I didn’t call the Lincoln abandoned, because it was not. A statute-of-limitations-long-time-ago, photographing Broome County’s “abandoned” buildings was my hobby. Thankfully, Binghamton is riddled with subjects. I entered through a second-floor window on the back porch, where a rusty knife lay on the sill. Bedrooms were labeled with magic marker, “Fuckface,” “Shithead,” “S,” “Butch,” and others. The first open room was furnished only with a mattress, chair, and a bowl of cotton balls. The mattress was black and rotten to the springs. A pair of eyeglasses sat atop the cotton balls.
Butch had the largest room at the front, with a full bank of broken windows to bathe him in sunshine. A plastic toy of a nude woman reclined on a table beside the bed. Nipples and pubic hair had been drawn with a pen. A book of photos showed a portly, bearded man in happier times drinking beer and spending time with friends. This is when a door began slamming down the hall I’d come from. I was not alone, and I was not welcome. I exited the building quickly, Butch’s photos still in hand.
You can find videos online of Ed Hickey speaking of blight in front of the empty Masonic Temple on Main Street. The side door in the alley is now chained closed, but once hung open for anyone to come inside. After it was sealed, the smashed basement windows remained open. They are now filled with concrete. A few days after I first explored the decayed structure, another adventurer discovered the body of a murder victim in the basement. This had been the result of a fight between two homeless people. But as far as anyone can tell, neither were permanent residents. On my return trip, still a statute-of-limitations-long-time-ago, I found not only a Link piano, but a Burroughs typewriter in the lobby beside a toilet.
In the auditorium, the ceiling could be heard collapsing around us in splatters of wet concrete. Turns out the Masons weren’t very good masons. The upper floors remained in a state of unfinished construction after a plan to convert the building to student housing ran out of money in the 1980s. In some places the floor moved beneath my feet. Walls that were standing on my first visit had collapsed by the time of my second. I don’t want to imagine the condition of the building today. A few days after Hickey’s press conference, ownership transfer of the building was upheld for an absentee-landlord with admittedly no plans to utilize the property in any way.

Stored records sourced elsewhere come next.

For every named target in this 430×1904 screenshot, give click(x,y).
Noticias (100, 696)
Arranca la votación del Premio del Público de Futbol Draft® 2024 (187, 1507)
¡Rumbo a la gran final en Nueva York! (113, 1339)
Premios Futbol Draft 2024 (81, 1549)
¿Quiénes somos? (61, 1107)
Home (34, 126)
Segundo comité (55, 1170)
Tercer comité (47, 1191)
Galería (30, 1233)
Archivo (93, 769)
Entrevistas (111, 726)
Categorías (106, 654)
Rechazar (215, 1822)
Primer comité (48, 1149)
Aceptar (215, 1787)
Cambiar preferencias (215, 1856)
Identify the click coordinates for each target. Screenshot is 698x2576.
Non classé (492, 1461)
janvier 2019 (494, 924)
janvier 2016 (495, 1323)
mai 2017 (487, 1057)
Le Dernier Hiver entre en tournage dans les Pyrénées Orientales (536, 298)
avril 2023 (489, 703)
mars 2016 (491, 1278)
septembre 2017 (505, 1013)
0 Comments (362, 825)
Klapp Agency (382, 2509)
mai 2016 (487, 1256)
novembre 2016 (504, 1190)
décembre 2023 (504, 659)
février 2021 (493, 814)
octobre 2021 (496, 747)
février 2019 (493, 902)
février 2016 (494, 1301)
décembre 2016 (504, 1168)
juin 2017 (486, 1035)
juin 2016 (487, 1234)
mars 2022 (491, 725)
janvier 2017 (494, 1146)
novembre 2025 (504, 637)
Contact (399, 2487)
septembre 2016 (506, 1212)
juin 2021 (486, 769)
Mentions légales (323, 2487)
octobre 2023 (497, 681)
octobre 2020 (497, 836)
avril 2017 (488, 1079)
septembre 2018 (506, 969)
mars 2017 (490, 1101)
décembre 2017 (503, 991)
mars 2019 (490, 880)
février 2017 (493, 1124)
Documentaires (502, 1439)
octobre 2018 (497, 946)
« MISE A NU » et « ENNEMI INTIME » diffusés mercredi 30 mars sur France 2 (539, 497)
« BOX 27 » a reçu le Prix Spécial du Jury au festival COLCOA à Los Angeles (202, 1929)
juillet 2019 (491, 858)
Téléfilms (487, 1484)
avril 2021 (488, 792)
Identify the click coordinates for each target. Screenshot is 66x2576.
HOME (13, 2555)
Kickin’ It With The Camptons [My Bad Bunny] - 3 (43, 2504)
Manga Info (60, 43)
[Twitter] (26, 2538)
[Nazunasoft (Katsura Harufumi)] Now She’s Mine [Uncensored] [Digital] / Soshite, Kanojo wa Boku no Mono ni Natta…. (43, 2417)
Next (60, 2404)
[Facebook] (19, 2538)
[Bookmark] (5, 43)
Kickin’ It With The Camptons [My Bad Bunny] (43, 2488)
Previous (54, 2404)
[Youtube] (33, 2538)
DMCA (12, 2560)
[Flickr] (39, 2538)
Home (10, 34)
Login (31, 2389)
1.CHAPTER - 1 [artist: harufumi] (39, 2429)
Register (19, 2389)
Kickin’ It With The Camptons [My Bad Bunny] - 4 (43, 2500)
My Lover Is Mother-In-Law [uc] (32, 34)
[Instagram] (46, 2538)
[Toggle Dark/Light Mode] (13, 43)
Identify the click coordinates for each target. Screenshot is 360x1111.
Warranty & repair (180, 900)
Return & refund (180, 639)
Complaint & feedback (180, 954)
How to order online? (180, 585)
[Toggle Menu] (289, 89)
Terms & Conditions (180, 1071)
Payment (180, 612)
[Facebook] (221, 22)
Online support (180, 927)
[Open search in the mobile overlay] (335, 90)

Around the same statute-of-limitations-long-time-ago time, I plumbed the depths of the empty E.H. Titchener factory on Clinton Street. Despite a number of unlocked doors in the back, the factory did not appear to have any visitors except pigeons and rats for many years. In the basement I photographed blue barrels marked “Hazardous Chemicals” leaking green sludge in a wide pool. This was the section of building that burned in 2009, so the physical evidence likely no longer exists.
The last few years have seen many of Binghamton’s long-empty structures ablaze. The Lincoln, the Derby, the Midtown Mall, Ed’s Bargain Corner, E.H. Titchener, and Pa’s Woodshed. It seems cheaper to toss a torch through a window and blame neighborhood kids than to pay for demolition. When Rich David sees the monetary potential selling those plots for student housing, he may see arson entirely legalized. On the other end of the spectrum, our cheap entertainment is watching our local history go up in flames. I can tell you from personally walking inside these buildings (a statute-of-limitations-long-time-ago) there can be no saving many of them.
Binghamton is a city in transition. Our days as a manufacturing leader are done and over. Binghamton University provides the only thriving economy we have, and if Binghamton doesn’t utilize this advantage there won’t be a city left. Come on kids, finish your homework and help your city. Burn, baby, burn!